Des sénateurs réclament des explications sur une fonctionnalité de sécurité tenue à l'écart des utilisateurs
Par ailleurs, des rapports fondés sur un document interne ont révélé que TikTok avait modifié son algorithme en 2021 afin d'éviter que les utilisateurs ne soient submergés de manière répétée par les mêmes contenus nuisibles — mais avait privé de cette mise à jour 10 % de ses utilisateurs aux États-Unis, un groupe témoin d'environ 15 millions de personnes, afin de tester si la version plus sûre réduisait l'engagement.

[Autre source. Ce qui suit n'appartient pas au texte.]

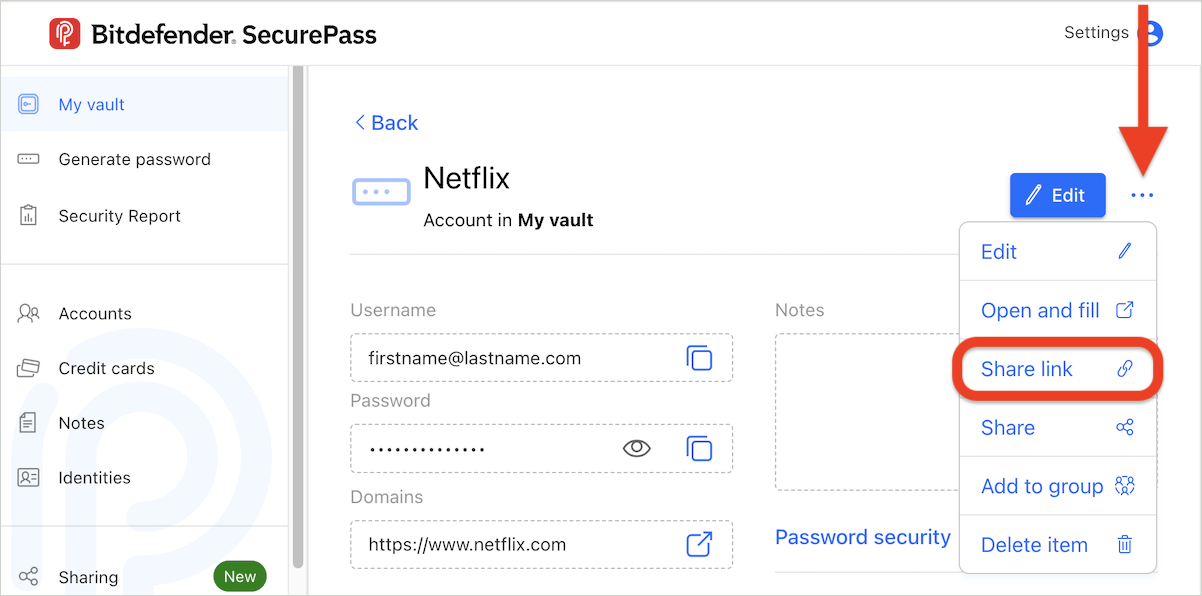Reveal the password with the eye icon
1202x596 pixels.
click(636, 448)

Parmi les personnes placées dans ce groupe témoin figurait Chase Nasca, un adolescent de 16 ans ajouté en janvier 2022 et décédé par suicide le mois suivant.
Les sénateurs Marsha Blackburn et Richard Blumenthal, coauteurs du Kids Online Safety Act, ont écrit mercredi au directeur général Shou Chew et au responsable de la filiale américaine Adam Presser, selon Fortune, affirmant que l'entreprise avait retenu une mesure de sécurité cruciale « afin de déterminer si la protection des utilisateurs aurait un impact sur sa rentabilité financière ».
Les sénateurs demandent des réponses à 13 questions avant le 1er septembre, parmi lesquelles la raison pour laquelle des mineurs ont été laissés dans le groupe témoin et la liste de toutes les expériences menées aux États-Unis dans lesquelles une fonctionnalité de sécurité a été tenue à l'écart des utilisateurs. Leur démarche s'inscrit dans un effort plus large en faveur de la sécurité des enfants : le KOSA a été adopté par le Sénat par 91 voix contre 3 en juillet 2024 mais est resté bloqué à la Chambre des représentants, et la FTC a proposé la première grande mise à jour de sa règle COPPA depuis 2013, ciblant la manière dont les données des enfants sont partagées et conservées.